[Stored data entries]
..............................

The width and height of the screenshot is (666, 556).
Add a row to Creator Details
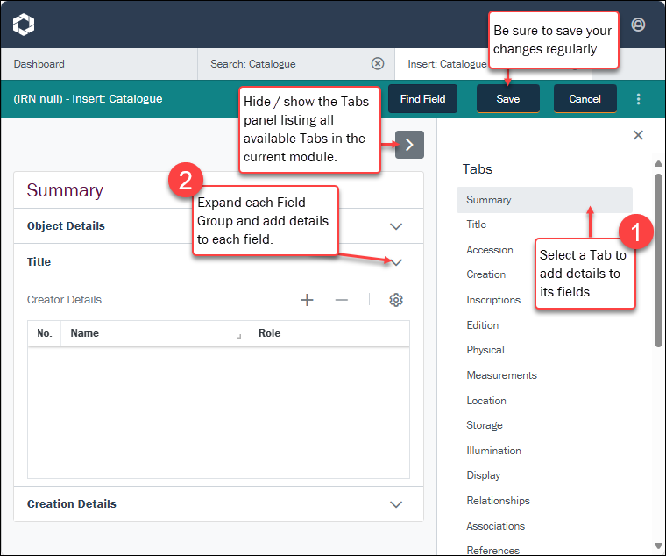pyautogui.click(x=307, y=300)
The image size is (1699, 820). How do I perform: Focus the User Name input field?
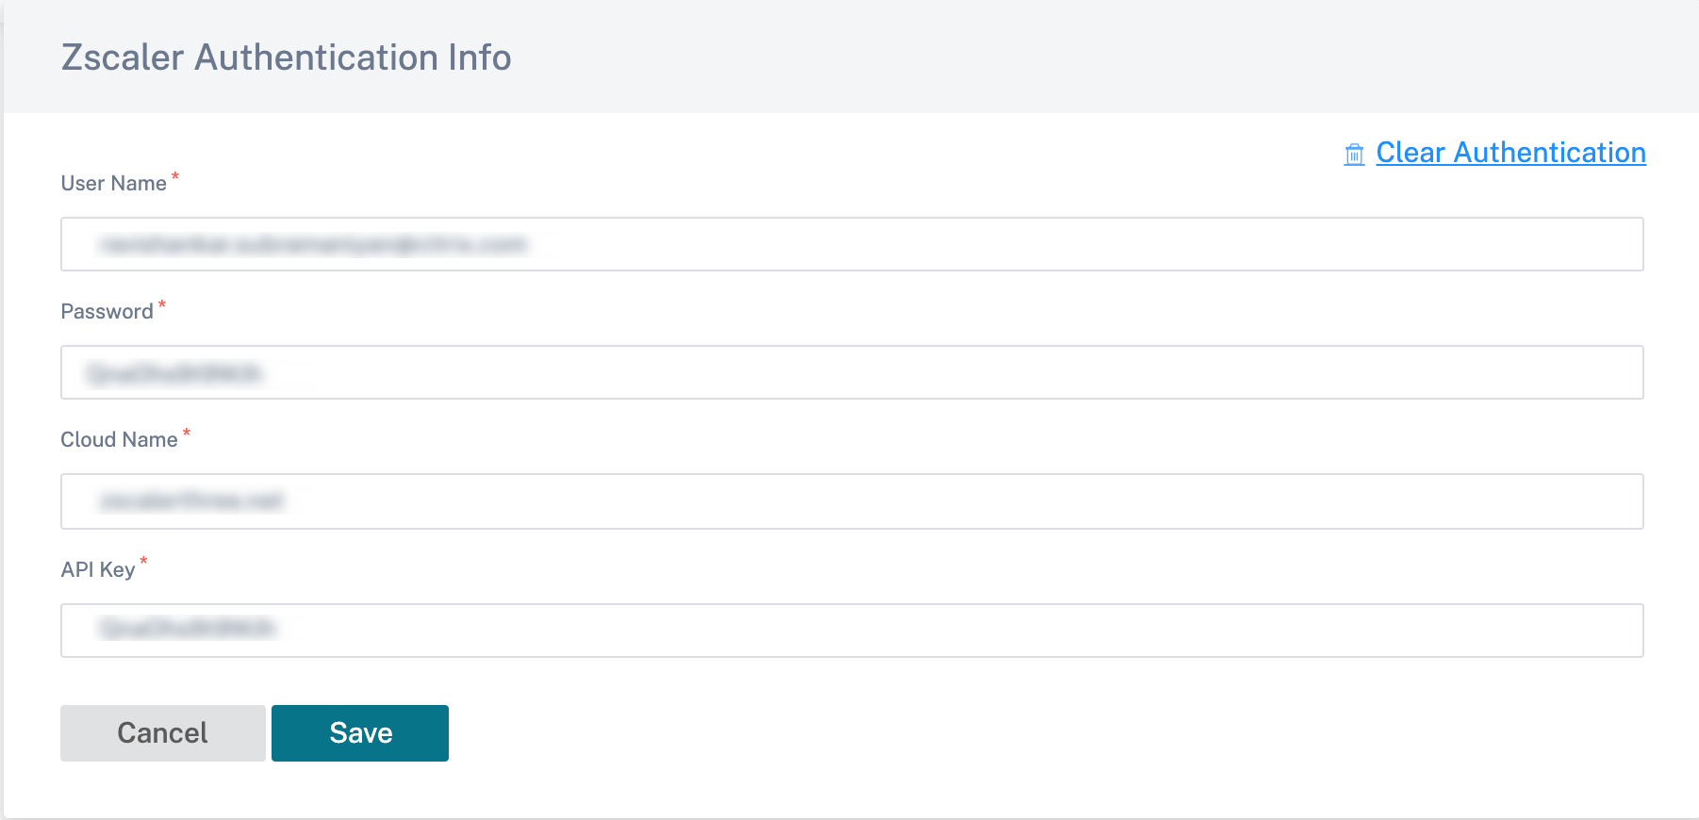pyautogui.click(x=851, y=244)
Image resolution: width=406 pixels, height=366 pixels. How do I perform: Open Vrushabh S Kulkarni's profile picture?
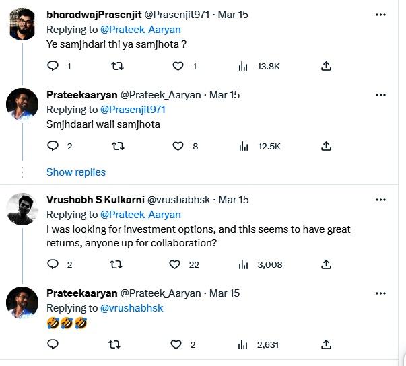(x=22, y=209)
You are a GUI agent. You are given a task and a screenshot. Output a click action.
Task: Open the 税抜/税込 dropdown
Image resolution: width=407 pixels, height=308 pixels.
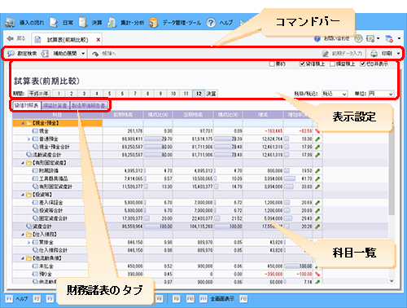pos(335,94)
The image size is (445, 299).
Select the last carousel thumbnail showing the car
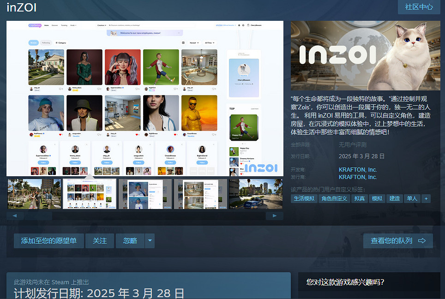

..............................

> **Task objective**: Word for word, set down every record, keeping the images out.

> **Exercise answer**:
The width and height of the screenshot is (666, 556).
Add a row to Creator Details
pyautogui.click(x=307, y=300)
The image size is (1699, 820). How do I perform: Focus the User Name input field?
pyautogui.click(x=851, y=244)
Image resolution: width=406 pixels, height=366 pixels. How do I perform: Open Vrushabh S Kulkarni's profile picture?
(x=22, y=209)
You are a GUI agent. You are given a task and a screenshot. Output a click action.
Task: Open the 税抜/税込 dropdown
Image resolution: width=407 pixels, height=308 pixels.
pos(335,94)
The image size is (445, 299).
Select the last carousel thumbnail showing the car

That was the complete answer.